I don't want to be totally revelatory on Facebook; I try not to post anything online that I wouldn't be comfortable seeing in the front page of the New York Times -- that's a rule I made when I first got online in 1992, and it has served me pretty well over the last twenty-one years. But at the same time, I fret that the version of me that comes across is way more polished and together than my actual life. A couple of times recently someone has said something about not wanting to spend too much time with me because my life seems too perfect, and it makes them feel bad. Which just weirds me out, because I am often such a mess.
You know how in a real friendship, there's usually a moment of vulnerability, when you let your guard down and let the other person see your messy, insecure, etc. side? It's hard to get to intimacy without that letting-guard-down moment, I think; I have friends I've known for years, people I like a lot, but we're not close, and I think that's at least in part because there was never a reason to become close, to take that extra step into real affection.
And I think for a lot of people in their twenties, the easiest way to that kind of intimacy is through alcohol, which helps you lower your inhibitions, your defenses. If used judiciously, it can be a good thing. And yes, obviously, alcohol can be used to excess, but that's not really what I'm talking about here.
Most of my friends don't drink as heavily in their thirties and forties as they might have in their twenties. Especially the ones who've had kids are often 'on duty' in one way or another and so there isn't as much room to get completely smashed and embarrassingly climb up on a table and sing something raunchy or weepingly confess that you're still not over your ex. Although for new parents, the haze of sheer exhaustion and on-the-verge-of-completely-losing-it serves something of the same bonding experience, I think, at least with other parents.
I wonder how all of this intersects with Facebook, with the pleasant face that so many of us present to the world. When I post my holiday photos, I only put up the pretty ones. And mostly that's okay, I think, because I don't know that anyone particularly wants to see the disaster that is my laundry room right now, or the big mess of cardboard boxes waiting to be broken down and recycled.
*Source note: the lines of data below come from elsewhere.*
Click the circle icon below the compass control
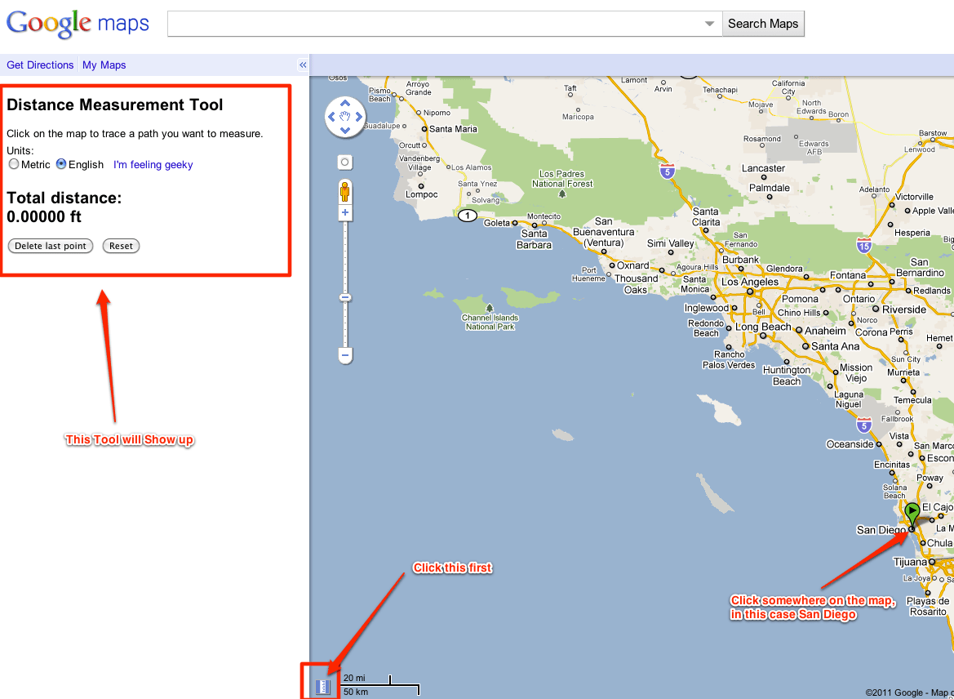The width and height of the screenshot is (954, 699). tap(344, 163)
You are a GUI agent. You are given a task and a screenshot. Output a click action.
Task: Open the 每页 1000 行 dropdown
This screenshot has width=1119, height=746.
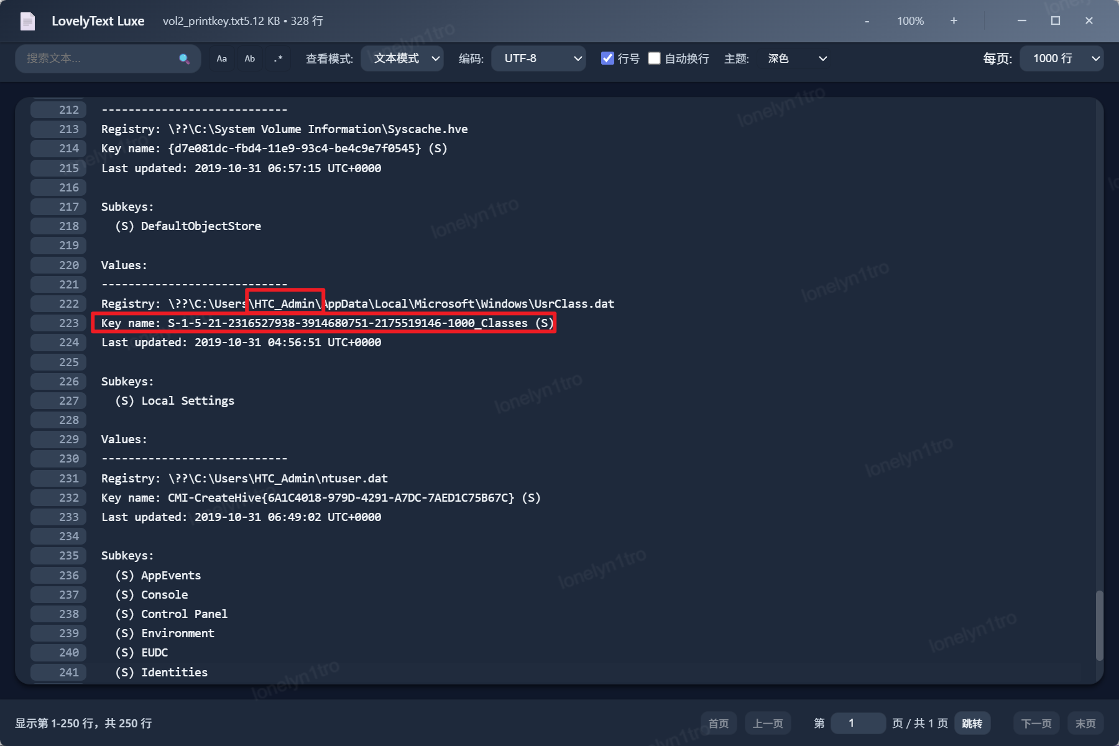click(x=1061, y=58)
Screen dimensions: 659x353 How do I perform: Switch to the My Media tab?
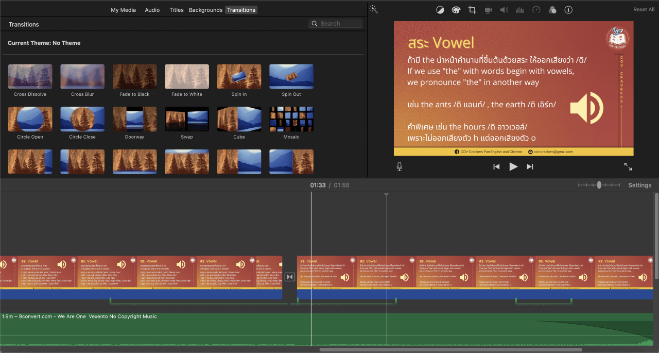(124, 10)
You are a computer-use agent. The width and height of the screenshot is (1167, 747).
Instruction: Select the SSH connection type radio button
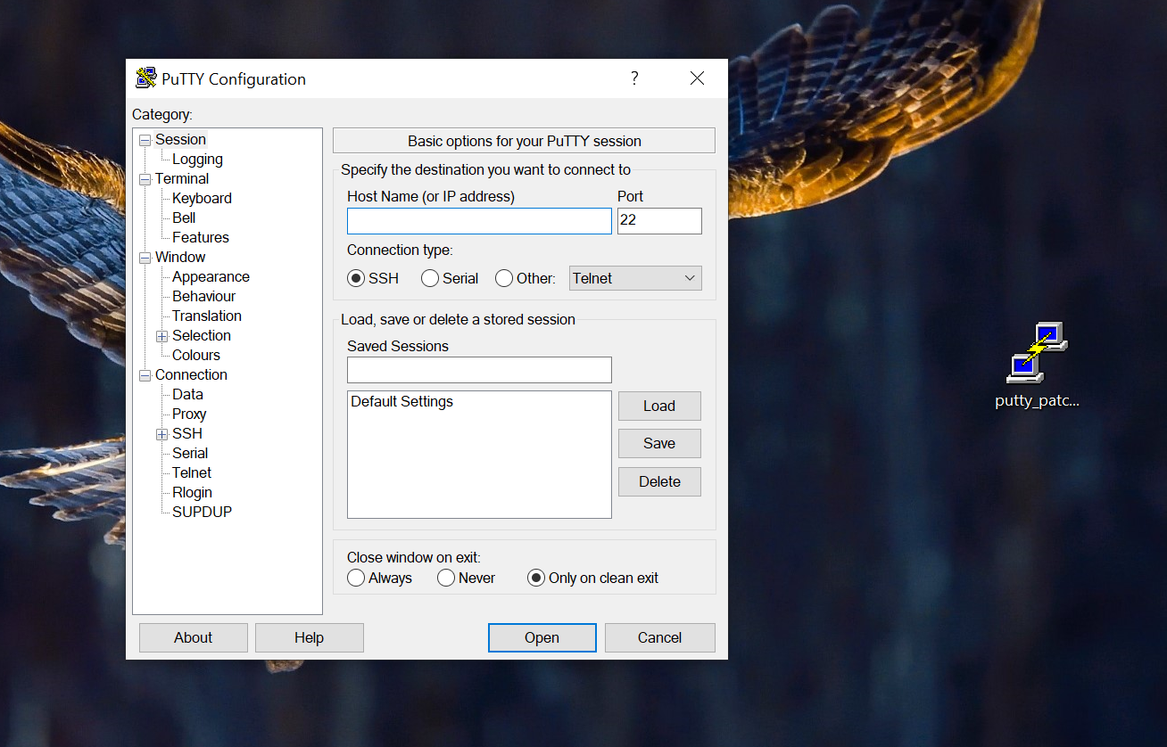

That's not really worth photographing -- we've all been there, and it doesn't add any beauty to the world to show it to you again.
But if I only put up the pretty photos -- the perfectly sugared cranberries and sprig of rosemary sitting in the gleaming jello shot glass, then I wonder what people feel, looking at those photos. My life is not a Martha Stewart photo shoot; I don't live in the pages of a magazine. There's an occasional perfect moment, here or there, but mostly, I'm just muddling along. And some of the moments are downright embarrassing.
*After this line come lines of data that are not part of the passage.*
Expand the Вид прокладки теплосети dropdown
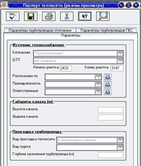141x166 pixels. pos(120,140)
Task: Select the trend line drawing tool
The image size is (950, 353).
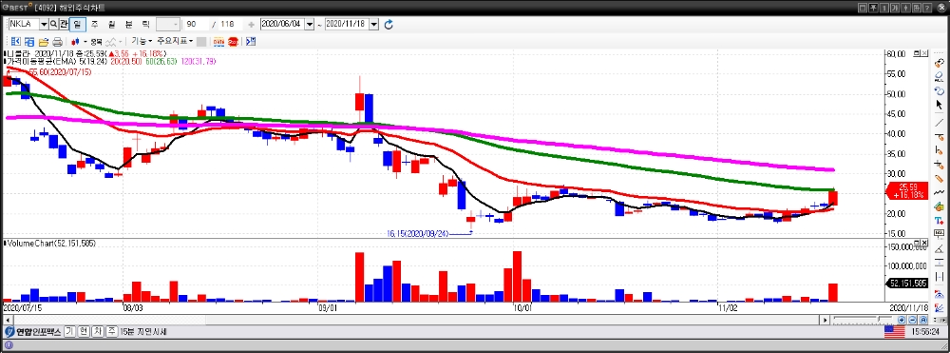Action: pos(940,122)
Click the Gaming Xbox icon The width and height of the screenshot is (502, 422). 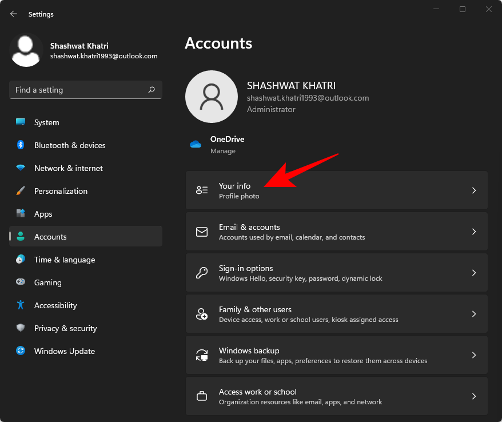tap(20, 282)
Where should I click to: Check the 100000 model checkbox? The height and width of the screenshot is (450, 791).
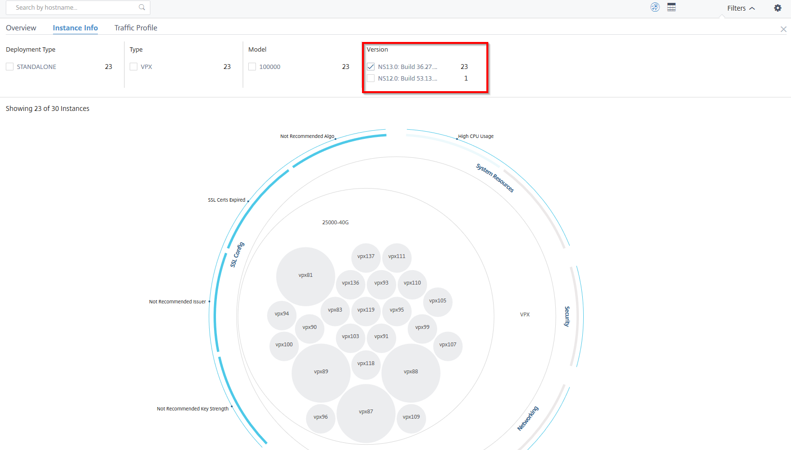(x=252, y=67)
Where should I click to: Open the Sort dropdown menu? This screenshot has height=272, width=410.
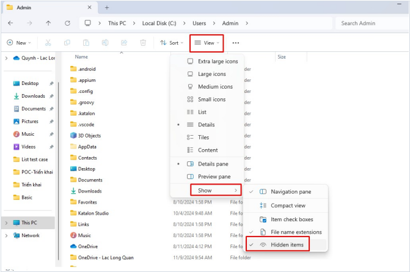click(x=171, y=43)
Here's one. Those jello shots -- you know I completely failed to make them twice that night? I was tired, and a little annoyed with Kevin because someone had to stay up and wait for the pumpkin flan to finish baking, and I'd sort of assumed he'd do it, but he wanted to go to bed. It turned out later that he'd assumed I'd be up doing other things anyway, and he would've stayed up and let me go to bed if he'd realized, but I didn't know that then. Anyway, that's not the point of the story. So I was tired, and annoyed. But I wanted to be productive while I waited, so I started making the jello shots. Easy, right? I'd even sugared the cranberries earlier in the day, so basically, it was just making jello. Except.
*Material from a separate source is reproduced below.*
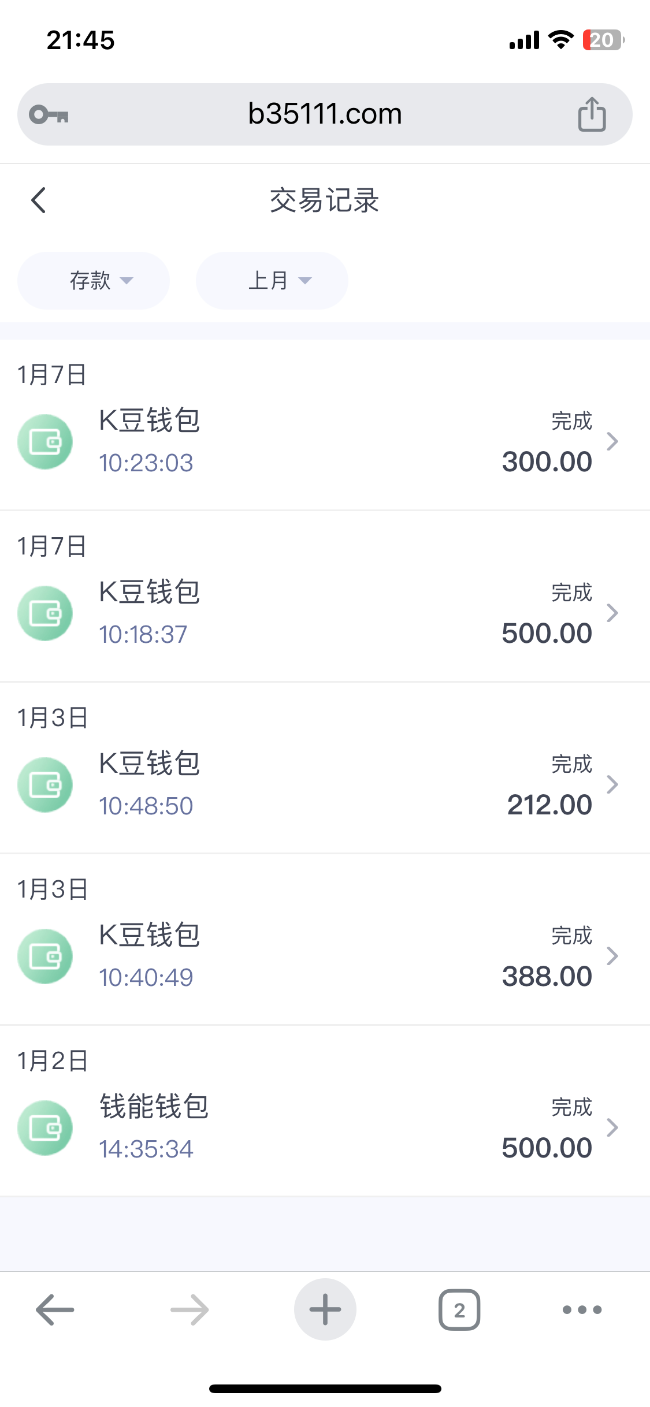Tap the browser forward arrow
This screenshot has width=650, height=1407.
(190, 1309)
I boiled the water in a glass measuring cup, and I had put in a little too much, but I figured that some might steam off while boiling (in the microwave), and that I could just pour off the excess once it came to a boil. But then when I pulled it out of the microwave, I opened the cranberry jello packet and dumped it in, and only then realized that I hadn't poured off the excess water. Damn it. Dumped the whole mess in the sink.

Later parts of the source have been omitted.